The Physiology of Taste: Or Meditations on Transcendental Gastronomy
by Jean Anthelme Brillat-Savarin, M. F. K. Fisher (Translator)
As Brillat-Savarin himself said, "The discovery of a new dish does more for human happiness than the discovery of a star." This nineteenth-century gourmand's treatise on cooking and eating includes mediations on the financial influence of the turkey; what foods lawyers, doctors, and businessmen prefer; and the health benefits of chocolate. The renowned food writer M. F. K. Fisher provides comments after every chapter.
Pickled, Potted, and Canned: How the Art and Science of Food Preserving Changed the World
by Sue Shephard
From the primitive techniques of drying and salting to the latest methods that have allowed us to feed men in space, Pickled, Potted, and Canned gives us insight into the histories, cultures, and ingenuity of people inventing new ways to "cheat the seasons."
The Spice Routes: Chronicles and Recipes from Around the World
by Chris Caldicott, Carolyn Caldicott
The Caldicotts recount how they followed the trails of the early spice merchants through the eastern Mediterranean, the Indian subcontinent, Asia, the Americas, Africa, and the Spice Islands of the Indian Ocean.

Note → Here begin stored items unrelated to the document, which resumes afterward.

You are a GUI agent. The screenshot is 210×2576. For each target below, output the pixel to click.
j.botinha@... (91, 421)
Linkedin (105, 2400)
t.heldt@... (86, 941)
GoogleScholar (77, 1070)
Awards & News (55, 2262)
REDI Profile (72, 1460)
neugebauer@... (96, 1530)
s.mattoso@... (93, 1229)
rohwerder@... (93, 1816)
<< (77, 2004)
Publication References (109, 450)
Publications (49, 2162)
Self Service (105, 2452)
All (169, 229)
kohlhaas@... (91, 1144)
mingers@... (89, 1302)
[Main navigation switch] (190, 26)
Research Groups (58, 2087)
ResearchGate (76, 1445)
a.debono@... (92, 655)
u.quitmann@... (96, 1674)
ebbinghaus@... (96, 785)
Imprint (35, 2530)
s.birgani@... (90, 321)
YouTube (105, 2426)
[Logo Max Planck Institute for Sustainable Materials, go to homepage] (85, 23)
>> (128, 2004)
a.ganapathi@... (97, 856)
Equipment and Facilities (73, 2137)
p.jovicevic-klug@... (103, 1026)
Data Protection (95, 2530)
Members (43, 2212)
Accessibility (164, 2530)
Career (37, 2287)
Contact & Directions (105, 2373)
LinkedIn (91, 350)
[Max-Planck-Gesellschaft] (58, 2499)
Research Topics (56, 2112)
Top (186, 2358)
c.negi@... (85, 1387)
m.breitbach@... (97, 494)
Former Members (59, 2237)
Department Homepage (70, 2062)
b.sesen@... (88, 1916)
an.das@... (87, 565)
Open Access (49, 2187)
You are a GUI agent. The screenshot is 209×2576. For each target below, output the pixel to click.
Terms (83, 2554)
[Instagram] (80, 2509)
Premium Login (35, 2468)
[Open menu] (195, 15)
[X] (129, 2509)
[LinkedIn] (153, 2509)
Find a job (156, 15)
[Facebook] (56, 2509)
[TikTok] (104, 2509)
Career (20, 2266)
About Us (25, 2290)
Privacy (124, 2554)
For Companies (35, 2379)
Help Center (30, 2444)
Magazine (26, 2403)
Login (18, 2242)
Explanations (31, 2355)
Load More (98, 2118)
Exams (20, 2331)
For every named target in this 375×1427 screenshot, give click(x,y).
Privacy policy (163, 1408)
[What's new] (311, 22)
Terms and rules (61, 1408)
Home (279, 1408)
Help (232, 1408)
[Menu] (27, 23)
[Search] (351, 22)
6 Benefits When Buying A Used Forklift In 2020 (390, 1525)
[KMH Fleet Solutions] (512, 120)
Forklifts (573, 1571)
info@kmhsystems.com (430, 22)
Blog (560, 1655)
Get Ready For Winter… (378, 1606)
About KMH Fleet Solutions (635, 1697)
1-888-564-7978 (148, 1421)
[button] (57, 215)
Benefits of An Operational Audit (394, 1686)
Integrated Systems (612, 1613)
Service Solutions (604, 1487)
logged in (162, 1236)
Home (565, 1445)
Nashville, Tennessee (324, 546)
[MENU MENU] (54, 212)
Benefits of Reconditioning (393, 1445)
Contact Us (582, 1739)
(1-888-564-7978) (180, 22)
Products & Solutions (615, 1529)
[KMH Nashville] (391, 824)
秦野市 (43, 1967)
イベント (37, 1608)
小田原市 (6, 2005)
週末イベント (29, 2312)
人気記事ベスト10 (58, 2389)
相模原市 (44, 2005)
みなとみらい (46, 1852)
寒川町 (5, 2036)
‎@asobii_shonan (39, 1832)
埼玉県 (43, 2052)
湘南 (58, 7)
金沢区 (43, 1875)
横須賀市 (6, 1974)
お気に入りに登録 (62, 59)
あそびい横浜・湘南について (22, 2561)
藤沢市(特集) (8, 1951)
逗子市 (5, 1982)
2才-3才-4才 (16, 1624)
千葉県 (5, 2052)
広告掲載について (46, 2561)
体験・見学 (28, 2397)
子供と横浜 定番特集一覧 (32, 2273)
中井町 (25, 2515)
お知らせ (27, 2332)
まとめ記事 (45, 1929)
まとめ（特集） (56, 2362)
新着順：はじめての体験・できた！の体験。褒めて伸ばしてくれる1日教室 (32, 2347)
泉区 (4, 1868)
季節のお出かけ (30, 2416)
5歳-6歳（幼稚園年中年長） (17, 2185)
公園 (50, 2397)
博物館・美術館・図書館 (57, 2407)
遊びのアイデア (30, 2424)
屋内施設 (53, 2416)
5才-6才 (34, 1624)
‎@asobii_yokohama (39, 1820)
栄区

The authors explain how indigenous spices were traded and how foreign spices arrived. They explore the effect spices have had on local cuisines, supplying the recipes for the dishes they discovered on their journeys.
The Village Baker: Classic Regional Breads, from Europe and America
by Joe Ortiz
Ortiz's "village bakers" work on a small scale, treating bread making as a craft rather than as mass production. These bakers can be found all over the world, in tiny European towns and in large cities in America, baking bread for their communities. The author is himself one of these dedicated individuals, with a bakery near Santa Cruz, California, and has refined his experience by working with professional bakers abroad. Ortiz's book offers the home cook a thorough course on bread making, with lengthy discussions of ingredients and techniques, followed by recipes for authentic regional breads of France, Italy, and Germany, as well as American ''village breads.''
What Einstein Told His Cook: Kitchen Science Explained
by Robert L. Wolke
Why do some recipes use unsalted butter…and salt? How is sugar made? Should cooks avoid aluminum pans? Interspersed throughout Wolke's accessible and humorous answers to these and other mysteries are recipes demonstrating scientific principles. Recipes include "Black Raspberry Coffee Cake," demonstrates how metrics work in recipes, and "Bob's Mahogany Game Hens,: which shows what brining can do. Wolke is good at demystifying advertisers' half-truths, showing, for example, that sea salt is not necessarily better than regular salt for those watching sodium intake.